Any concrete calendar you see attached to those periods today is speculation keyed to a launch date that does not exist yet. When the EU announces the real date, the whole sequence shifts to match, and we will update this page.

What to do now

  • Nothing, for ETIAS itself. There is no application to file and no queue to join.
  • Make sure your passport has comfortable validity: ETIAS will be tied to the passport, so renewing right before launch means reapplying.
  • Keep your 90/180 count clean. Overstays recorded by EES are kept for five years and immigration history will feed ETIAS screening. The calculator and the overstay guide cover that side.
  • Ignore third-party sites selling ETIAS help today; the only real channel will be the official EU site and app.

FAQ

ETIAS FAQ

When does ETIAS start?

As of July 2026 there is no official launch date. The EU had targeted the last quarter of 2026, but that date has been removed from the official ETIAS pages, and reporting in July 2026 indicates a 2026 launch is no longer considered feasible, with 2027 most likely.

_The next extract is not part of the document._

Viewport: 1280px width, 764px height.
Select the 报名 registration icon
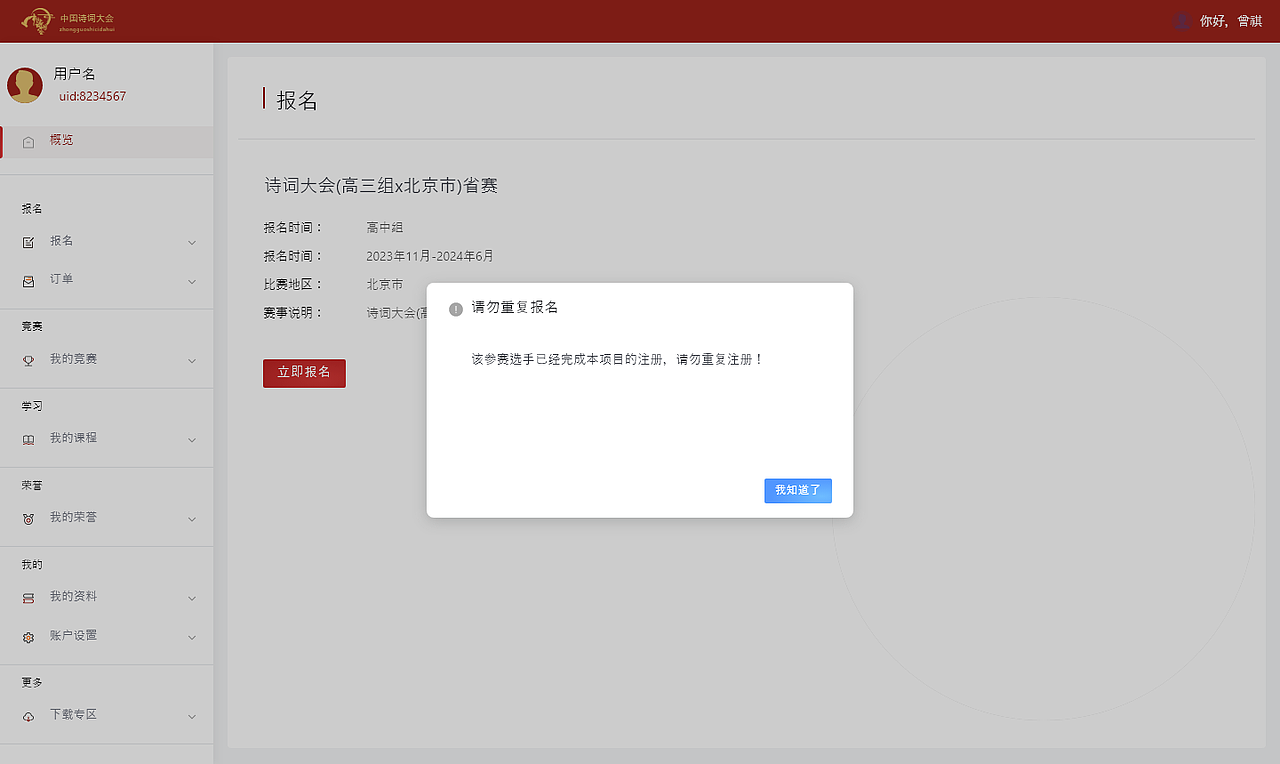[x=29, y=241]
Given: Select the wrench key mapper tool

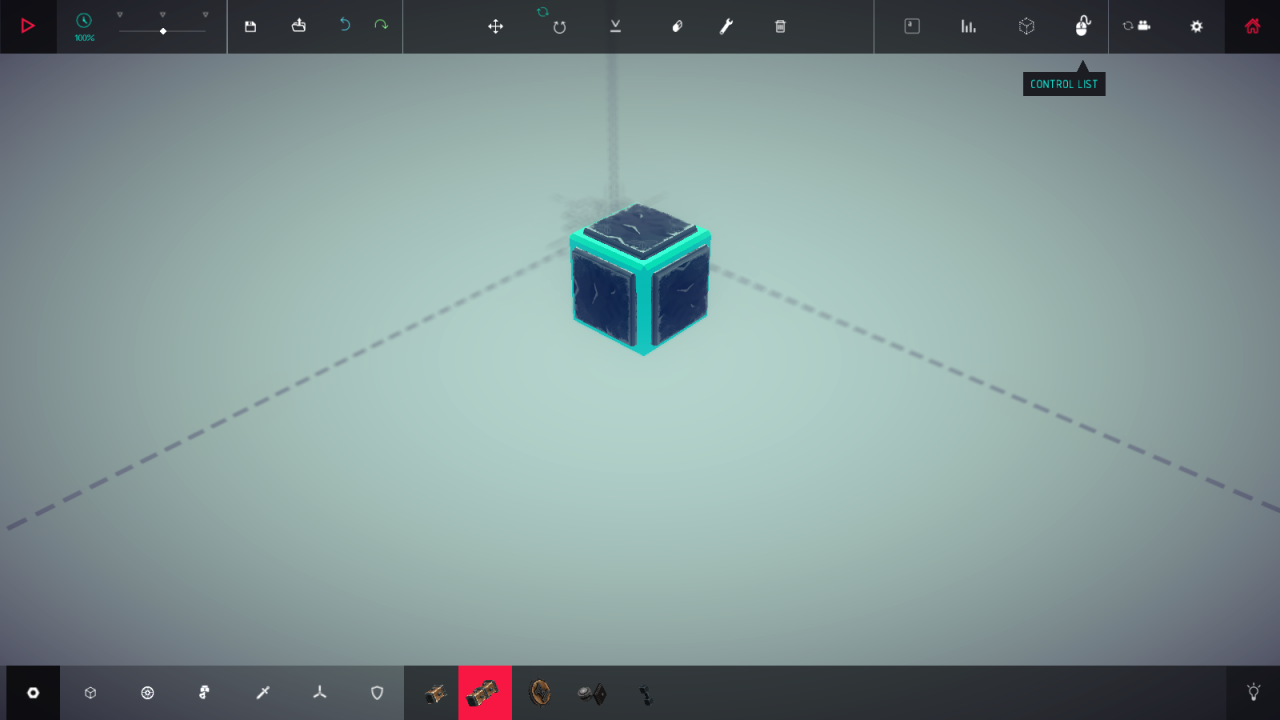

The EU says it will announce the date several months before launch. Until then, nothing changes for travelers.

Is ETIAS a visa?

No. It is a travel authorisation for people who do not need a visa, similar to the US ESTA or the UK ETA. It is applied for online, linked to your passport, and is expected to be approved automatically within minutes for the vast majority of applicants.

How much will ETIAS cost and how long is it valid?

20 euros, after the fee was raised from the original 7 euros in 2025. It is free for applicants under 18 and over 70, though they must still apply. An approved authorisation is valid for three years or until your passport expires, whichever comes first, and covers unlimited trips within the normal stay limits.

Who will need ETIAS?

Nationals of the roughly 60 visa-exempt countries, including the US, UK, Canada, Australia and Japan, traveling to 30 European countries: the 29 EES/Schengen countries plus Cyprus. EU citizens and holders of long-stay visas or residence permits will not need it.

Does ETIAS change the 90/180 rule?

No. ETIAS is permission to travel, not permission to stay longer. The 90-days-in-180 limit applies exactly as before, and EES continues to count your days at the border. An approved ETIAS with an exhausted 90/180 balance still means refused entry.

Will there be a grace period when ETIAS launches?

Yes, two. First a transitional period of at least six months, during which travel without ETIAS is still allowed if you meet the other entry conditions. Then a grace period of at least six months, during which travelers arriving for the first time since the transition ended are admitted once without one. Strict enforcement only starts after both.

Can I apply for ETIAS anywhere today?

No. Applications are not open, and any site offering to take an ETIAS application or fee today is not official. When the system launches, the only real application channels will be the official EU website and app.

Sources

  • European Commission: ETIAS policy page
  • etias.com: official 2026 launch target removed (July 16, 2026)
  • AFAR: ETIAS delayed to 2027
  • The Points Guy: ETIAS delay reporting

This guide is general information, not legal advice. ETIAS details, including the launch date and fee, are set by the EU and can change; confirm against the official EU pages before making plans that depend on them.